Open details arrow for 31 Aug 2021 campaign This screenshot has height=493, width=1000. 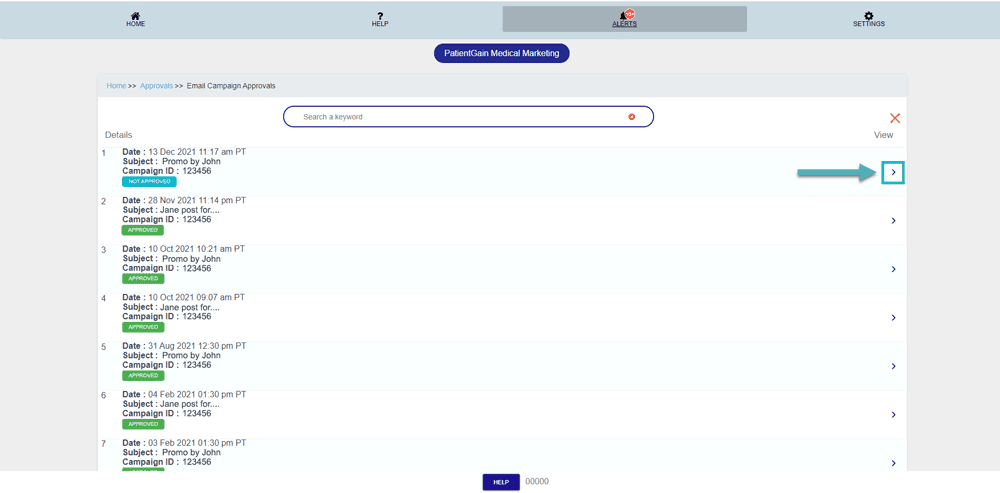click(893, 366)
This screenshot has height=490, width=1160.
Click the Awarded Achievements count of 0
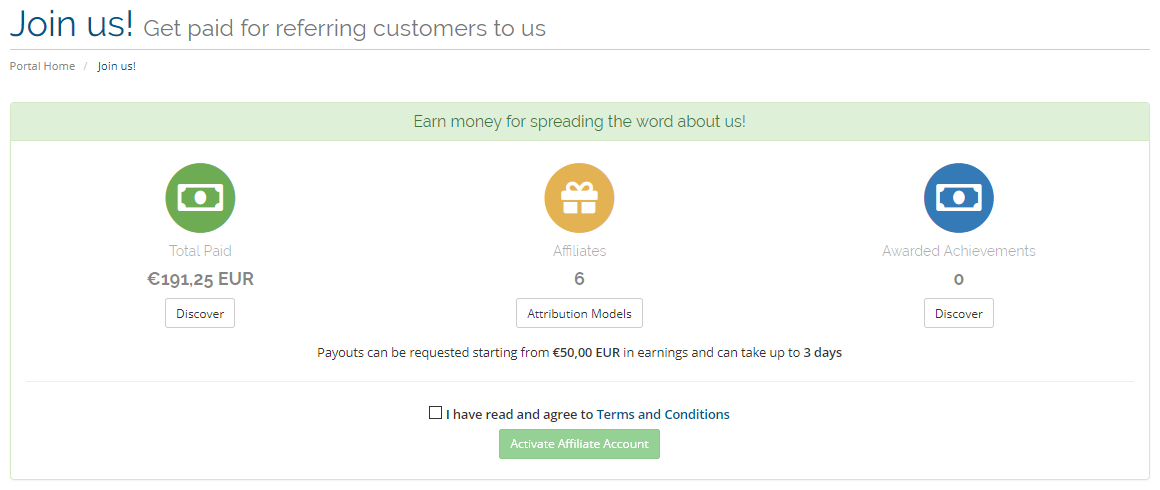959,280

* * *

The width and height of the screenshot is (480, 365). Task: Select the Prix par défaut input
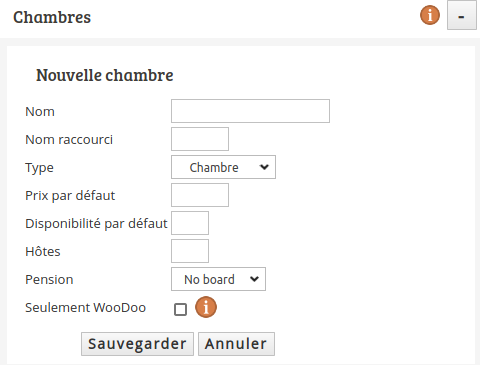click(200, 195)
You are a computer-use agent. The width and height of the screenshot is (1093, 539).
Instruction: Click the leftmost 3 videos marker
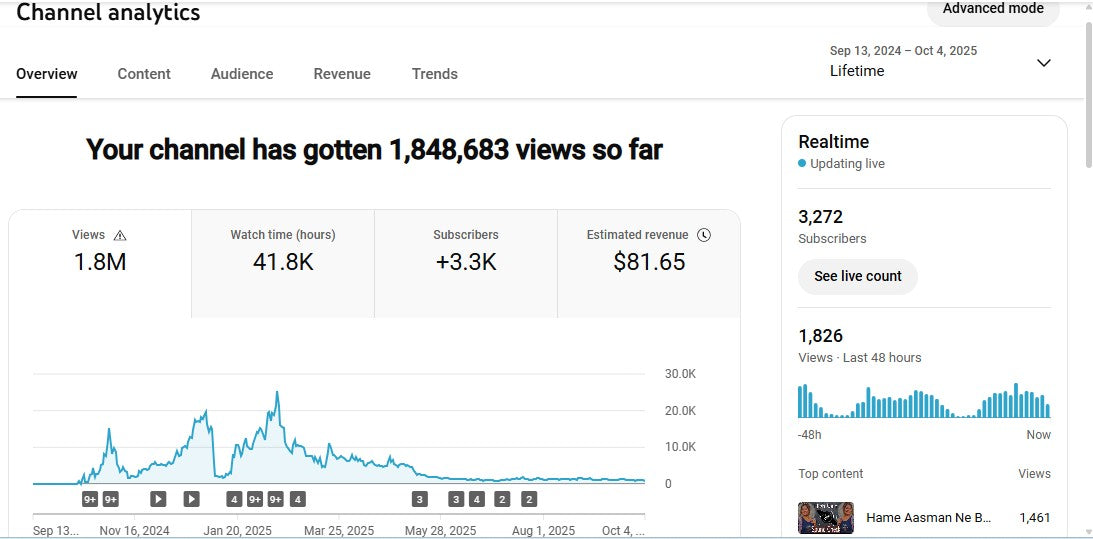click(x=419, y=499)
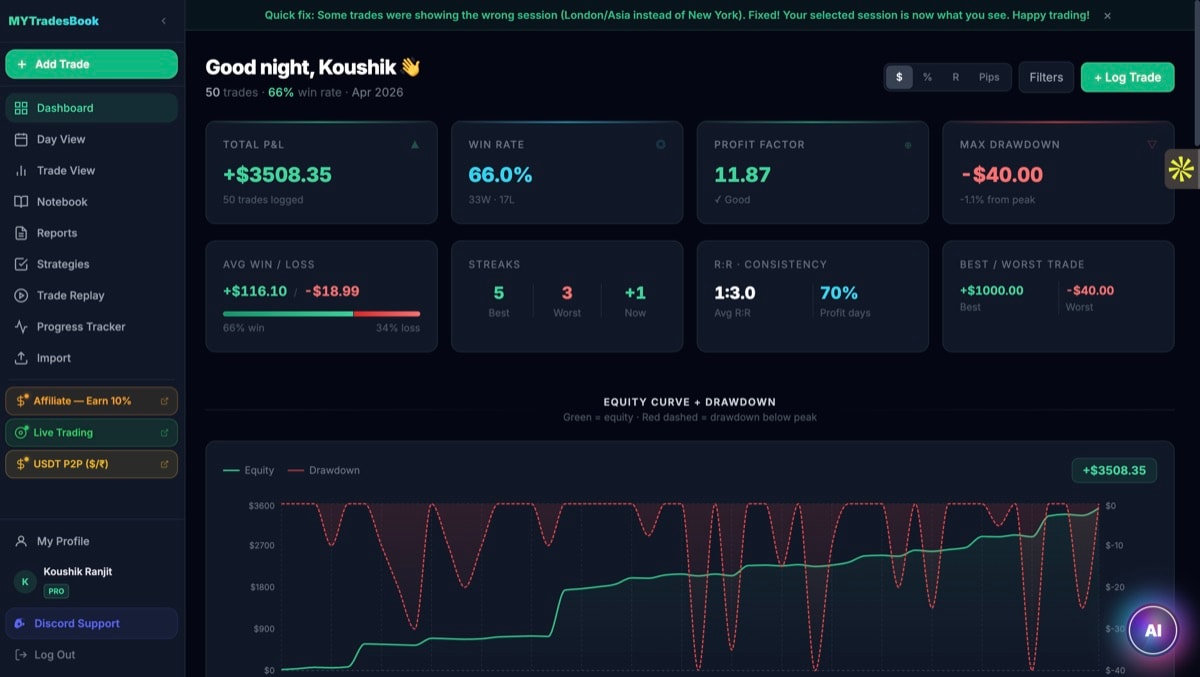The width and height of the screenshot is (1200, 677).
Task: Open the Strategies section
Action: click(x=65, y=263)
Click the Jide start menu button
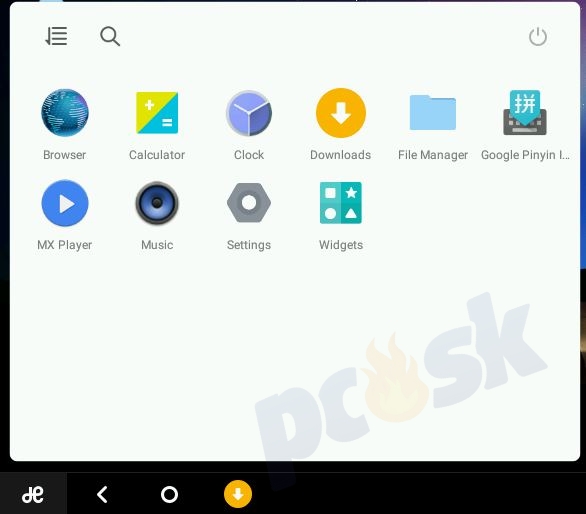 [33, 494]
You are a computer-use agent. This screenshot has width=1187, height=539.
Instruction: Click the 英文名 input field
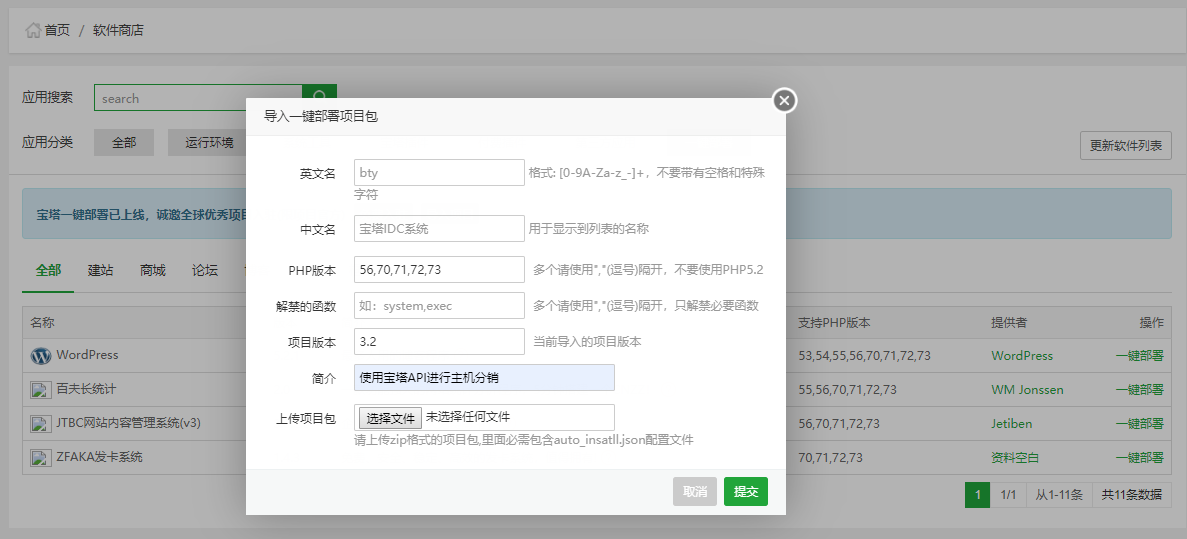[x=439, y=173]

**How to complete this task**
Where a line of the entries contains "computer", report that line.

**Task result**
You are a computer-use agent. The width and height of the screenshot is (1093, 539).
You are a computer-use agent. This screenshot has width=1187, height=539.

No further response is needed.